Falls from ladders are one of the leading causes of injuries to construction workers in B.C. It takes only a split second for things to go seriously wrong.
You won’t see much name-calling in this blog, but I’m going to make an exception and tell you about this photo gallery of the Ladder Association’s “Idiots on Ladders” contest, which I found on EHS Today.
The photos speak for themselves, really, showing us a number of ways to NOT use ladders. They may seem pretty funny at first – “Haha! What an idiot!” – but it’s really tragic to think of all the loved ones, co-workers, clients, and other people who are affected when things go sideways (literally).
Falls from ladders are one of the leading causes of injuries to construction workers in B.C. Even though most falls from ladders happen in construction, it’s also a problem in other industries. WorkSafeBC has many ladder safety resources for employers and workers, available in multiple languages.
Another resource is the NIOSH Ladder Safety smart phone app that includes an inclination indicator and graphic guides for ladder selection, inspection, positioning, accessorizing, and safe use.

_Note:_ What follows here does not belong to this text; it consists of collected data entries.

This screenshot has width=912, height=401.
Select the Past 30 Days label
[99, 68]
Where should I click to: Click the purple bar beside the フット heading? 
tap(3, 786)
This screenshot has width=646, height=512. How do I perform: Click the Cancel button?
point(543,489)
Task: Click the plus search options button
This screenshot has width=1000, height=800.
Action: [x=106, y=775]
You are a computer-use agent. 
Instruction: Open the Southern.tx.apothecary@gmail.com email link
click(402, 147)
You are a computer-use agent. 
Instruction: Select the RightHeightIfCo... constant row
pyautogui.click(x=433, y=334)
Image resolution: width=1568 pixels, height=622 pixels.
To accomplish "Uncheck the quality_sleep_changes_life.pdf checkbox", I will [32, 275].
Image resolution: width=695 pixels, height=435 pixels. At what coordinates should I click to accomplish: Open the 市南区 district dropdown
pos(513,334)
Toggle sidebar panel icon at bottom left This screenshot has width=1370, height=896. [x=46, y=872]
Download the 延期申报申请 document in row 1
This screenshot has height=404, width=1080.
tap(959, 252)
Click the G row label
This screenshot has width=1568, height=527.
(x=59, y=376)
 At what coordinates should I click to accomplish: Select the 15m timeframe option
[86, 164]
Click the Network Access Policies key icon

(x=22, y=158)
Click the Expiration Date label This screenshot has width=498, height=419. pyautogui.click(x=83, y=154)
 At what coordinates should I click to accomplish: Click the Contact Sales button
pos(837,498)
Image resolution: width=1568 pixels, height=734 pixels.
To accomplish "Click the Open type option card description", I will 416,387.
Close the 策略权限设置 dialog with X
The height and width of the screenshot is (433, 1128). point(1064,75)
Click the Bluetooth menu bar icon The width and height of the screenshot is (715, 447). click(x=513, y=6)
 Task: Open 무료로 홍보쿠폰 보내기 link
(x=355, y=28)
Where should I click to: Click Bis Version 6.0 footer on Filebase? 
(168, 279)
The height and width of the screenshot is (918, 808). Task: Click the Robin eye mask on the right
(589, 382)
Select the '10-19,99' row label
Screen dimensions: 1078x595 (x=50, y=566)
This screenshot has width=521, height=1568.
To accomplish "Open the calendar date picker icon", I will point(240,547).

I wish the risk-takers in the photo gallery would read Setting Up a Ladder and pay close attention to these important points:
- Ladder tops must rest against a firm structure
- Ladders must extend about one metre (three feet) above a safe landing or parapet wall
- Ladders must be set up with a four vertical to one horizontal slope
- Ladders must be tied, blocked, or otherwise secured to prevent them from slipping
- The base of a ladder’s side rails must rest on a firm, level foundation
It’s pretty shocking to think people would use ladders as shown in these photos, and I really hope no one was hurt or killed after the photos were taken. I wonder if they are taking the classic “just for a minute” risk – forgetting that it takes only a split second for things to go seriously wrong.